Question: Am I on the right tracks with a 3 factor design in Limma?
0
10 months ago by
reubenmcgregor880 wrote:

IMPORTANT: I am using a "dummy" dataset to just get my working right and get used to Limma workflows, as pointed out the values are raw fluorescence value while I await the appropriate transformed expression data. The "real" data will come in the same txt format but with the normalised and transformed data.

I have put explicit questions highlighted in yellow.

1) I have some expression data from a protein microarray in txt format:

>head(exprs[,1:5])          RF0001 RF0002 RF0005 RF0006 RF0008 COL4A3BP   4244   9961   8018   4867   3819 IRAK4       626  27775   8451  14370    336 BCL7C       998   1110    563    842    285 EIF4EBP3    763   2150    963   1748    805 PHGDH      2202   8624   4421   3264   5085 PTPN2       590    972    387   1718    679​

2) And have constructed some corresponding phenotypic data:

> head(pData)          group       days card RF0001    case          8  yes RF0002 control control_NA   na RF0005    case          8  yes RF0006 control control_NA   na RF0008    case          7  yes RF0009    case         19  yes

> summary(pData)      group            days     card     case   :74   control_NA:78   na :78    control:75   10        : 5   no :15                 7         : 5   yes:56                 11        : 4                          22        : 4                          28        : 4                          (Other)   :49             

As you can see I have 2 "groups" with 74 cases and 75 controls, but for this analysis I would also like to compare the "card" groups with "na (being the control group) vs yes", "na vs no" and "yes vs no".

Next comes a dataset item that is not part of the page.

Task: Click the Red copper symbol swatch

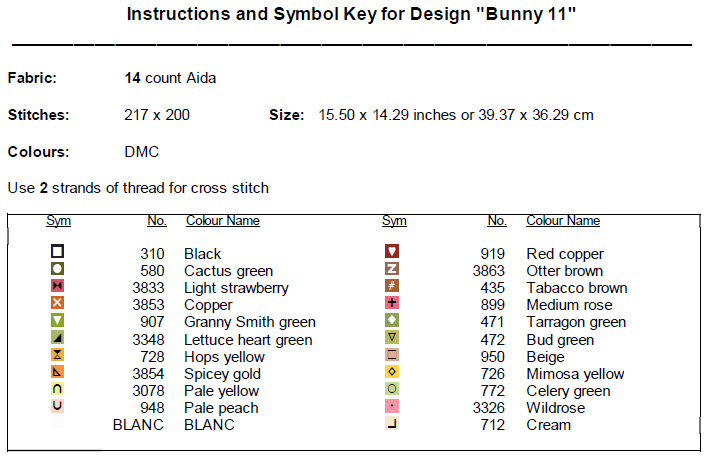Action: [x=392, y=253]
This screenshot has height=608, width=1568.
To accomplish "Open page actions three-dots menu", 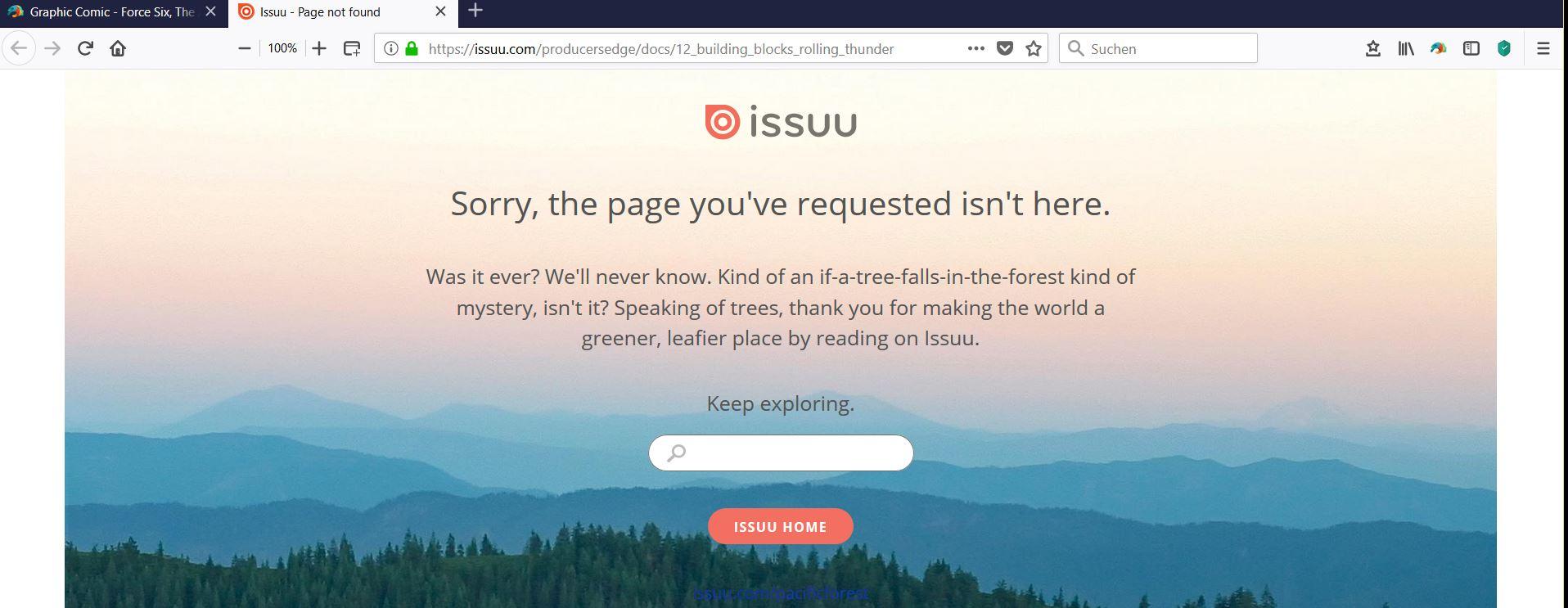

>metadata <- data.frame(labelDescription=c("Case/control status","days of blood draw","cardirus status or control"),row.names=c("case_control", "days", "card"))

>phenoData <- new("AnnotatedDataFrame",data=pData, varMetadata=metadata)

Which works fine:

>focussed_array_set <- ExpressionSet(assayData=exprs,phenoData=phenoData)

> focussed_array_set ExpressionSet (storageMode: lockedEnvironment) assayData: 34 features, 149 samples    element names: exprs  protocolData: none phenoData   sampleNames: RF0001 RF0002 ... RF0650 (149 total)   varLabels: group days card   varMetadata: labelDescription featureData: none experimentData: use 'experimentData(object)' Annotation:  

This is where I get a little lost, and I have read the "Limma" user guide and a few tutorials to guide me but would like to make sure I am doing things correctly.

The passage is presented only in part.